Qu’est-ce que cela va concrètement changer pour le secteur ?
MW : Comme je le disais précédemment, un des premiers effets concrets, sera une augmentation du nombre de projets entrepris. Nous espérons aussi qu’avec ce plan en faveur des effets visuels, les entreprises du secteur puissent de nouveau consolider de petites marges qui seront elles- mêmes réinvesties dans la recherche et le développement et donc à terme dans la création de nouveaux outils plus performants pour des prestations de qualité toujours plus grande. Il s’agit d’un véritable cercle vertueux.
Vous insistez sur la notion de «production value» (valeur ajoutée) des effets spéciaux, celle-ci va-t-elle être également impactée et comment ?

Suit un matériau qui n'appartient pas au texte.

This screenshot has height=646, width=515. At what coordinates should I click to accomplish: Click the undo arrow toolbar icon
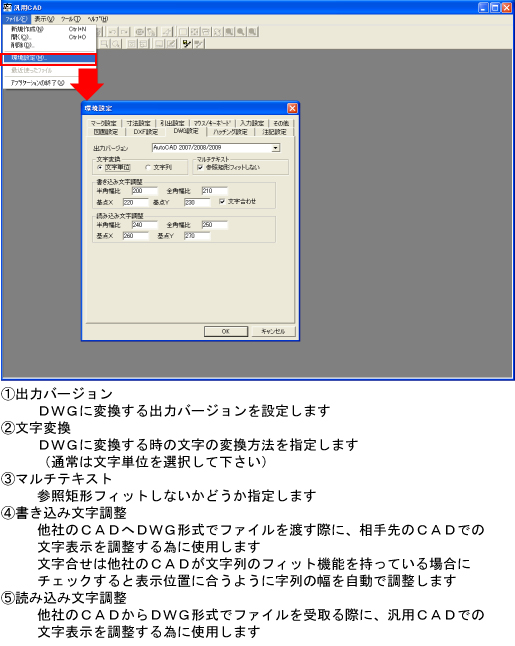click(112, 32)
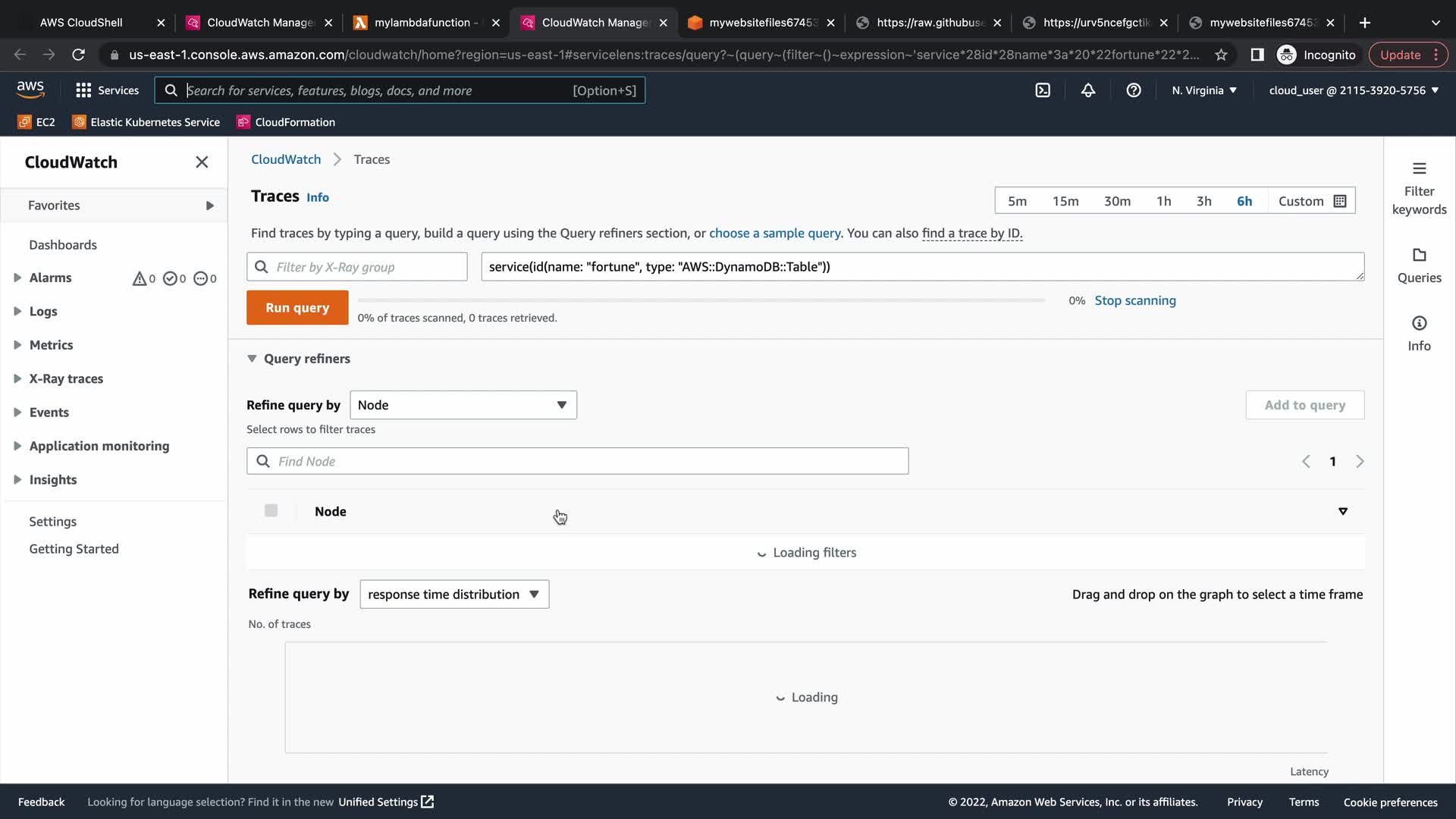Click the Stop scanning link
Image resolution: width=1456 pixels, height=819 pixels.
coord(1134,300)
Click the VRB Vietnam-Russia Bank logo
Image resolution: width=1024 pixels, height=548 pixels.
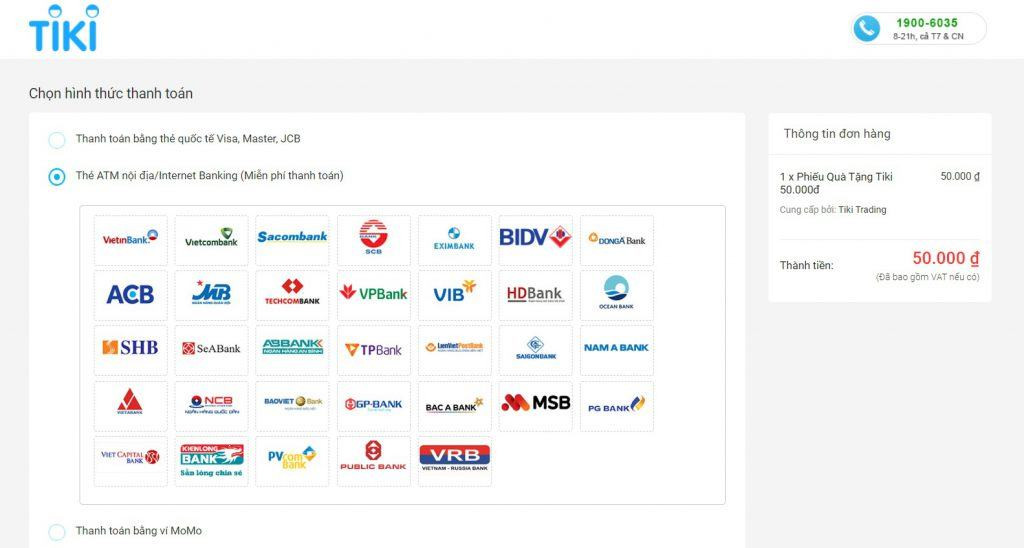454,461
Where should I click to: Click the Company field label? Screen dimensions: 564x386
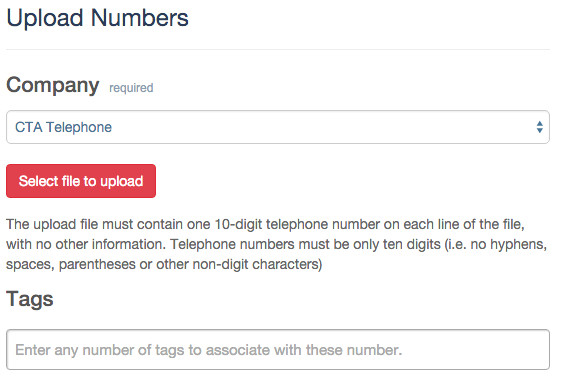(x=53, y=86)
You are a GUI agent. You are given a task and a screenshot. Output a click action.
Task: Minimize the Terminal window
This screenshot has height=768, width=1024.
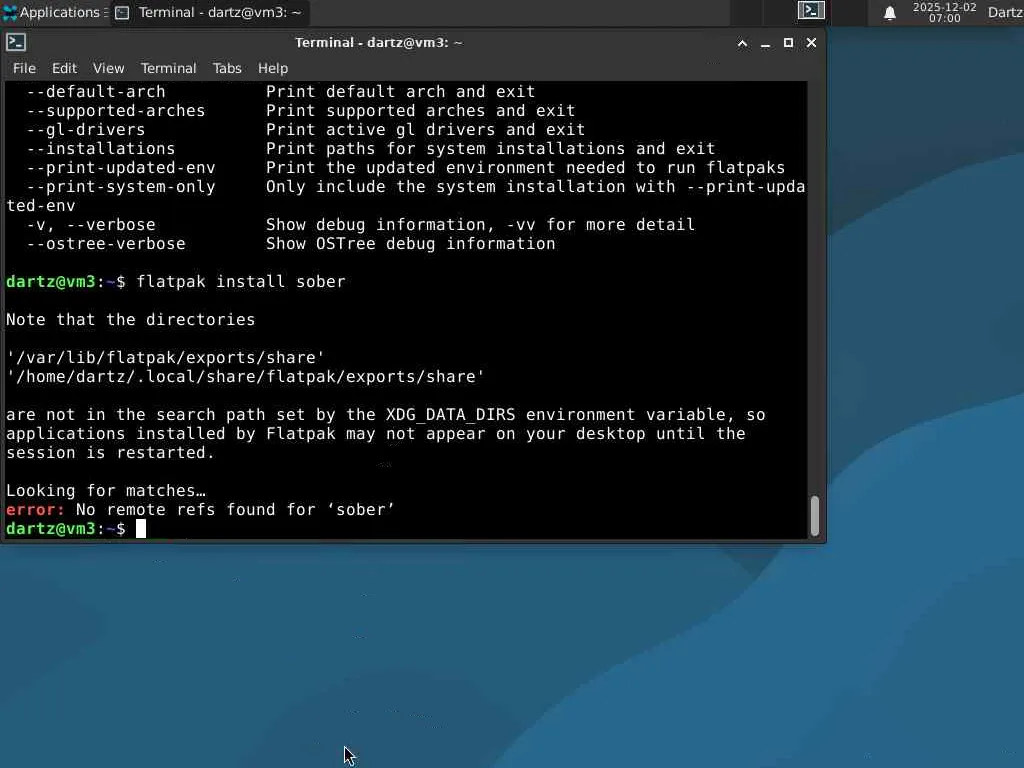pyautogui.click(x=765, y=43)
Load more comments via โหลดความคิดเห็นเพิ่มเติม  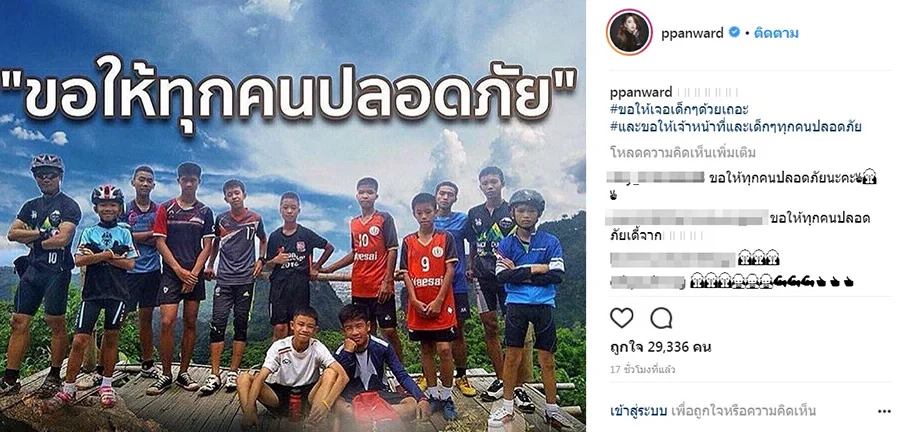682,153
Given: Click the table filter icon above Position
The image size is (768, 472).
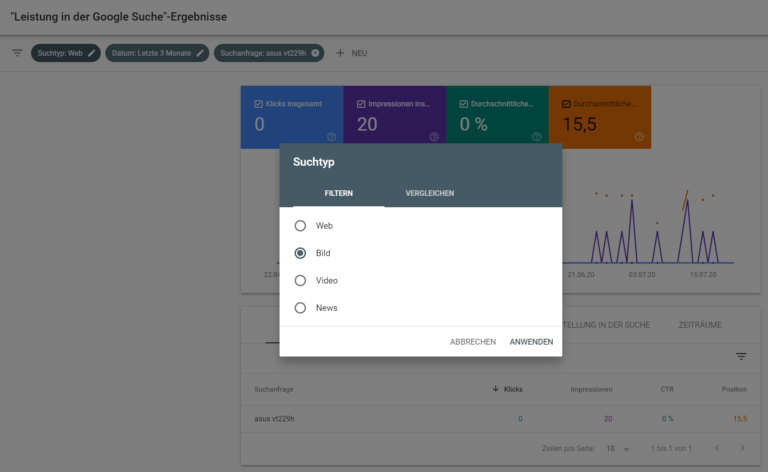Looking at the screenshot, I should 741,356.
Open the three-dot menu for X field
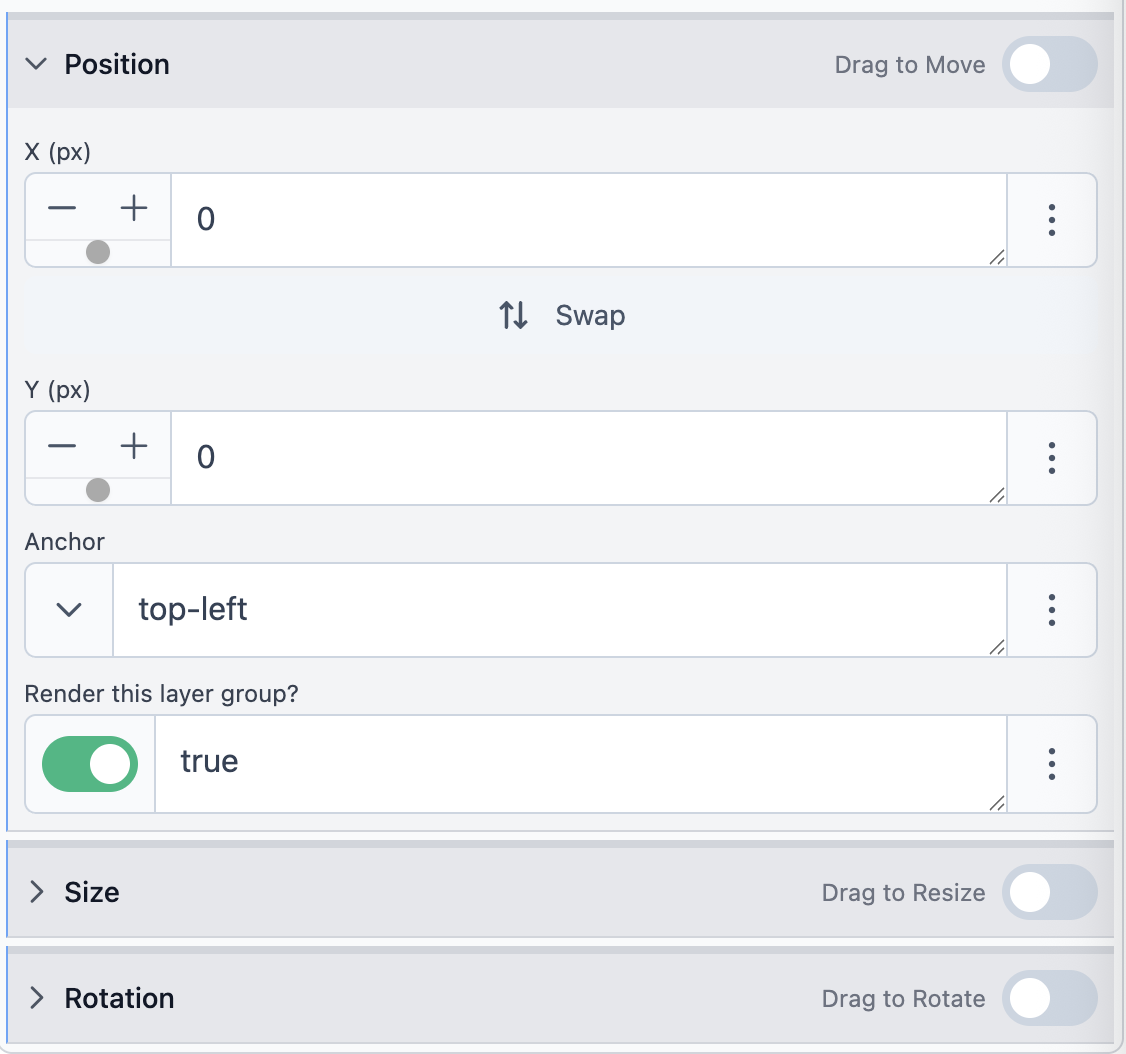 1051,220

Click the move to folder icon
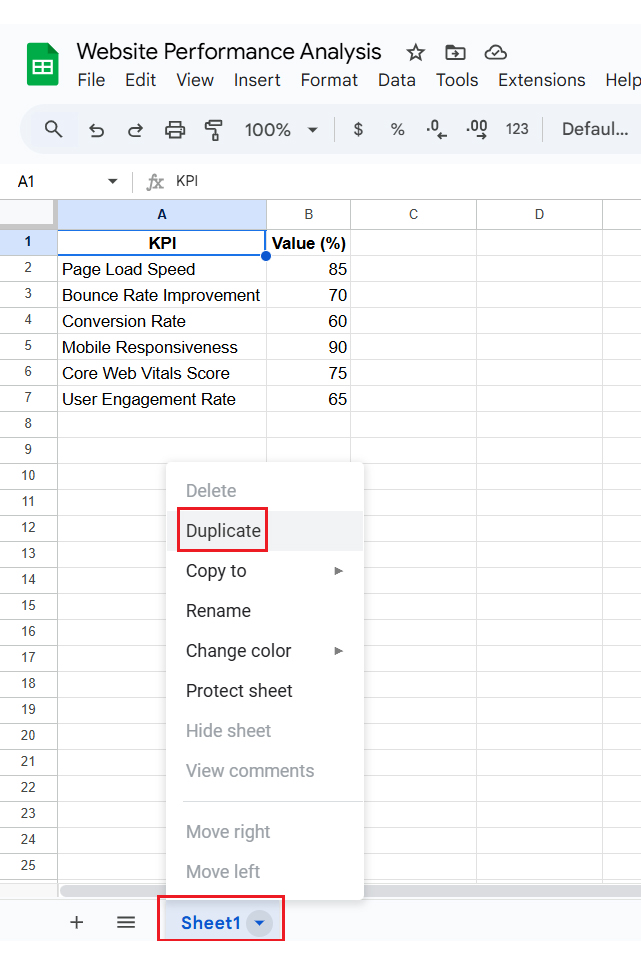(456, 52)
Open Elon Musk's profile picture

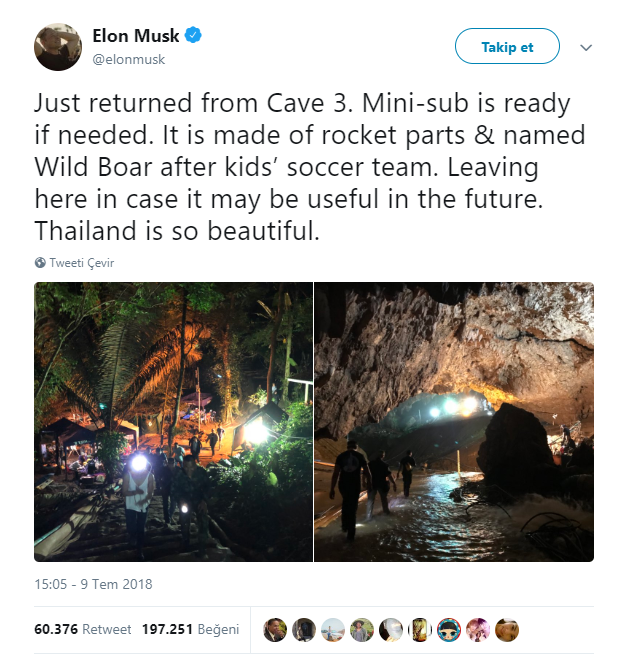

MW : Tout à fait, c’est exactement l’idée du cercle vertueux. Avec des effets visuels bien pensés, bien amenés et bien réalisés, je suis persuadé que c’est la qualité du projet dans son ensemble qui en ressort fortement valorisée. A titre d’exemple, nous avons réalisé certains des effets spéciaux de la série Les Témoins d’Hervé Hadmar qui ont permis de créer une véritable ambiance visuelle. Ce résultat plastique a beaucoup séduit à l’étranger et la série s’est très bien exportée (elle a été vendue dans 70 pays) avec notamment un achat de la chaine anglaise Channel 4. Cette nouvelle enveloppe NTP va donc permettre d’avoir des œuvres plus riches et davantage dans les standards internationaux. Ce qui est une bonne nouvelle pour la santé économique de ce secteur.
Quel avenir peut-on alors envisager pour les effets spéciaux en France ?
MW: Encore une fois, je tiens à souligner la prise de conscience du CNC sur la situation critique du secteur et la rapidité des mesures prises. Si l’on combine cela à l’aménagement du crédit d’impôt international dont l’assiette des dépenses éligibles à été ramenée à 250 K€ qui favorisera l’afflux des projets étrangers, nous disposons aujourd’hui d’un territoire attractif artistiquement et économiquement parlant. Et l’on peut donc espérer à terme l’augmentation d’expérience de collaboration internationale sur des projets d’envergure, ainsi que la pérennisation d’une excellence française en matière d’effets visuels.
Le CNC lance un grand plan en faveur des effets spéciaux
La création d’une nouvelle aide qui fera passer le soutien du CNC à cette filière de 6 à 9 M€. Ces nouveaux soutiens permettront de favoriser la qualité artistique des effets spéciaux et d’encourager les projets les plus ambitieux (avec un bonus de 15 % pour ceux d’une valeur supérieure à 1M€).
Cette aide vient renforcer les effets de la forte revalorisation des crédits d’impôt votée par le Parlement en 2016 et en 2017 qui vont avoir un effet de levier considérable.
Les entreprises du secteur, qui sont pour l’essentiel des PME, pourront aussi désormais bénéficier de garantie de prêts et de prêts participatifs de l’IFCIC (Institut pour le financement du cinéma et des industries culturelles) pour renforcer leurs fonds propres.